_Instructions for the task_
Can you pick up the article on lessons organizations learned from the COVID-19 pandemic and continue it from its last sentence?

_Reading passage_
:::

By Calvin Cassar – Head, People & Culture, MFSA
During the early months of 2020, the world was watching with fascination and concern as the outbreak and spread of the SARS-CoV-2 worked its way across countries and continents. In the past decade, we had seen the sparks and the withering of other virulent conditions, so there was a sense of denial in the collective unconscious with thoughts progressing from ‘this will eventually fade off’, to ‘it won’t make it to Europe’, to eventually ‘it won’t make it to Malta’. Rather than the virus, the rationalisations were the ones to fade off, and we eventually came to the realisation that we would be living with COVID-19 for a prolonged period.
From an organisational perspective, within all the concerns, challenges, and disruptions, there were also positive experiences that emerged from the pandemic and lessons learnt which to an extent should go beyond the period of contingency. These include:
- Planning is key - having contingency plans in place is essential for an organisation to be able to address emerging challenges. The pandemic was one of them, however, there may be others around the corner.
- Remote working works - at senior management levels, there always used to be a debate on whether work could be carried out remotely. Can managers manage remotely? Can the workforce be trusted to achieve and perform? What happens if we don’t meet physically? Will we miss out on information without face-to-face interactions? The questions can still be debated, however it is clear that when out of need individuals were asked to work from home, they stepped up, delivered and achieved.
- Technology is a key enabler in organisational performance - this holds true even for roles focused upon social interaction. Human resources is indeed people-focused. However, since March last year activities such as recruitment, training, performance management, and other key initiatives were carried out seamlessly via digital media such as Webex, Teams or Zoom , something which previously was rather unfathomable. The MFSA would not have been able to carry out its supervisory work had it not invested in its technological infrastructure in recent years. Other service-focused organisations had only two options – to shift … or to fade.

:::

_Input data_

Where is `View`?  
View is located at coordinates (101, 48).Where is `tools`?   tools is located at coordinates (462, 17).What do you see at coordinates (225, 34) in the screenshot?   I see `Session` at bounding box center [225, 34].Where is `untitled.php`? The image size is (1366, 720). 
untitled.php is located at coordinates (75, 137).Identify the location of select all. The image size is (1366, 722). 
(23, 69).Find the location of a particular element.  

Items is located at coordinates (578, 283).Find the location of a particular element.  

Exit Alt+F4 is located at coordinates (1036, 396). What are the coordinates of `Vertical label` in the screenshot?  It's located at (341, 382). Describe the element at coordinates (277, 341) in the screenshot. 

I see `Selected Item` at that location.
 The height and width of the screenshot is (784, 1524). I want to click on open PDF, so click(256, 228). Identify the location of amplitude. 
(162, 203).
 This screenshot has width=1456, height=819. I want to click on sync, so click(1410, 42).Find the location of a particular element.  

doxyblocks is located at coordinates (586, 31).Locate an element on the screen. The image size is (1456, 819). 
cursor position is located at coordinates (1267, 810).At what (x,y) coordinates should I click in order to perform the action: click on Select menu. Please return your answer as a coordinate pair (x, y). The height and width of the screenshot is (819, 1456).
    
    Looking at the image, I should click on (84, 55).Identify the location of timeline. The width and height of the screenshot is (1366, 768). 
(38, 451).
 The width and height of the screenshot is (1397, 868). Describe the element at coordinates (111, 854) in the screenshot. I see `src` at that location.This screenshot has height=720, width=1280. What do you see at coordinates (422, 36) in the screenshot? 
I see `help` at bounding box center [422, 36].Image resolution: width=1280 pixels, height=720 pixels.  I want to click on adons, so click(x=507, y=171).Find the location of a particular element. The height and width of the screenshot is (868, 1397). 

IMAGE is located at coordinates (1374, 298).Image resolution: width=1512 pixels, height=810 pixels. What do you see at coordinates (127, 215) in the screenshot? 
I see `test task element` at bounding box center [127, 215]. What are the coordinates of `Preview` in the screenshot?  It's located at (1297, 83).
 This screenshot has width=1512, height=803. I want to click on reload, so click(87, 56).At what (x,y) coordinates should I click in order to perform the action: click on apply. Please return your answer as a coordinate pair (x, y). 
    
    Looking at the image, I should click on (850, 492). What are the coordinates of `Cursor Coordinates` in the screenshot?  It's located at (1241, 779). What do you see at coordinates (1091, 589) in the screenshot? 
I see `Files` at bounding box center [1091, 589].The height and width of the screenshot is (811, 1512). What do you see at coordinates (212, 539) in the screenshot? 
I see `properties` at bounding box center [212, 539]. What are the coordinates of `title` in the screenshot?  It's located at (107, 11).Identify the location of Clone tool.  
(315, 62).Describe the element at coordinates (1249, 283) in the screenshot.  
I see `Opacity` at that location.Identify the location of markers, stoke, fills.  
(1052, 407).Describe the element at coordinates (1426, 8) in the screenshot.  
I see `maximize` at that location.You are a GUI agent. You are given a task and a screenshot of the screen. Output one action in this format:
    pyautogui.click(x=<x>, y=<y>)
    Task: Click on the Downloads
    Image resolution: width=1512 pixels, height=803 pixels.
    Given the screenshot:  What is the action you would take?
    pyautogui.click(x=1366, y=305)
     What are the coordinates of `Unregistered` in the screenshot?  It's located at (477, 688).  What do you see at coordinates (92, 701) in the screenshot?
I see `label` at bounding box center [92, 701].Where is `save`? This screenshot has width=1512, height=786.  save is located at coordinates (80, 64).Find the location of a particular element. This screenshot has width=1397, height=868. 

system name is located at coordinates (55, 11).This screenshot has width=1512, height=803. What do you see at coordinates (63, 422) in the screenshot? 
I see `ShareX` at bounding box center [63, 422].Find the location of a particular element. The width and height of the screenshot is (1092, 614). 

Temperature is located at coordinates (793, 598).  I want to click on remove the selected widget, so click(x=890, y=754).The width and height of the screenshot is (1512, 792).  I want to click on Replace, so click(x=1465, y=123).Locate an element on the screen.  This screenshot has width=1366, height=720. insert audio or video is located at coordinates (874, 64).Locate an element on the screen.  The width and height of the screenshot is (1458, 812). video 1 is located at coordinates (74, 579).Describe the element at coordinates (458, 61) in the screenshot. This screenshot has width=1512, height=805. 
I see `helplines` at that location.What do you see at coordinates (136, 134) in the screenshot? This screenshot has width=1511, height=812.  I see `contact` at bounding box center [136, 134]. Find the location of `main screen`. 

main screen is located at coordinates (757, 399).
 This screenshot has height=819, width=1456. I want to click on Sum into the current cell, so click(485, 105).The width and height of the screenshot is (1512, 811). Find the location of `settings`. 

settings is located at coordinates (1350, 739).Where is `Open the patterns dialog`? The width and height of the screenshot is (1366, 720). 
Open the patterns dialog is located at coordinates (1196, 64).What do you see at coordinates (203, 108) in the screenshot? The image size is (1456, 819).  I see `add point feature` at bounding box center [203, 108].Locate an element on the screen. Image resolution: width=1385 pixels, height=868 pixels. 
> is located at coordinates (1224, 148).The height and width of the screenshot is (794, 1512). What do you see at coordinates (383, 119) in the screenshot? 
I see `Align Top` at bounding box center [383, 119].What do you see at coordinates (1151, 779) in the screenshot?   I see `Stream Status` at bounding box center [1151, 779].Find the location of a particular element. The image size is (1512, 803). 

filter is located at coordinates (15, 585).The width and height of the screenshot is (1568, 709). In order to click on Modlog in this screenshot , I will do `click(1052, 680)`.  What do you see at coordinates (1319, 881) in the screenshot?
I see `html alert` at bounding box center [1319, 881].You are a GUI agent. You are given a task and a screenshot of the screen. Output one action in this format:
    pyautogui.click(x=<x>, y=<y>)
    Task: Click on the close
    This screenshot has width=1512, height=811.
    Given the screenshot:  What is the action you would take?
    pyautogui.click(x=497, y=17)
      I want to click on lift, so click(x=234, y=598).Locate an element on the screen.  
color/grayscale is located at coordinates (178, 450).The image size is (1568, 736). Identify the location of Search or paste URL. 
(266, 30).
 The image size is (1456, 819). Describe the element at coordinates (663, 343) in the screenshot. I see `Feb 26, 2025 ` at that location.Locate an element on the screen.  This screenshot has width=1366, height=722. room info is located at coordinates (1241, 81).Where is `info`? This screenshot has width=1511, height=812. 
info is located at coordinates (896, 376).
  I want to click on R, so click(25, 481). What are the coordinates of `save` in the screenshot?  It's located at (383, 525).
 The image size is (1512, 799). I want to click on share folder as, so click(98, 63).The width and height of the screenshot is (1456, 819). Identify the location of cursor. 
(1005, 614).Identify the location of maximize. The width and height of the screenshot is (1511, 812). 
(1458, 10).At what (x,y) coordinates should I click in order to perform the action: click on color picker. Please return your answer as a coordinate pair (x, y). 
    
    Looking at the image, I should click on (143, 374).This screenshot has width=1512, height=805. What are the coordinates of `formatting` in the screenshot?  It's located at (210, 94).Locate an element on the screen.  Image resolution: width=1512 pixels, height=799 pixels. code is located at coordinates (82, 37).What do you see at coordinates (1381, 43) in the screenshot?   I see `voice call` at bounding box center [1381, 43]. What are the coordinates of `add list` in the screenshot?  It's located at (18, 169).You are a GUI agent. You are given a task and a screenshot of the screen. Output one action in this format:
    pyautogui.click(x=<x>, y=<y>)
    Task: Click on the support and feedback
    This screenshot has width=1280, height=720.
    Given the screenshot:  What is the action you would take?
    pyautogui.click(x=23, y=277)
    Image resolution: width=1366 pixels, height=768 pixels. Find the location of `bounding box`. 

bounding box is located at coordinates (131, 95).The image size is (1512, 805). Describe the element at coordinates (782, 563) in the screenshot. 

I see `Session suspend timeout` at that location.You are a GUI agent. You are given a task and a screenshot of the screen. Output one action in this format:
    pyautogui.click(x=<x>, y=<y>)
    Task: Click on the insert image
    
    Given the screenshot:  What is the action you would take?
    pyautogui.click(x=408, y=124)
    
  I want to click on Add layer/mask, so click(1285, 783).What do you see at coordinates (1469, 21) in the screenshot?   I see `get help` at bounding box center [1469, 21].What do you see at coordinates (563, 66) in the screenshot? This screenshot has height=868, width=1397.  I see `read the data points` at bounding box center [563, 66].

:::

_Task answer_
- Working remotely can have a positive net effect on the environment - avoiding the daily commute, and the corresponding frustrations in traffic in the morning and in the evening has also the added by-product of creating a positive net impact on the environment. We have also seen the improvement in the quality of air, the dolphins swimming into the Valletta harbour, and enjoyed the time spent in the natural environment. This is something we should look into retaining in the long- term.
- The human element remains key - despite individuals working from different locations, and despite having less opportunity for physical interaction, the human element remains key. Individuals continue to be the ones identifying solutions, solving problems and providing service to clients and stakeholders. Identifying the means to have healthy boundaries, emotional well-being and sustained engagement is absolutely critical for organisations to continue achieving results.
Will we carry forward these gains and retain them as a way of doing things? It would be a pity if we do not.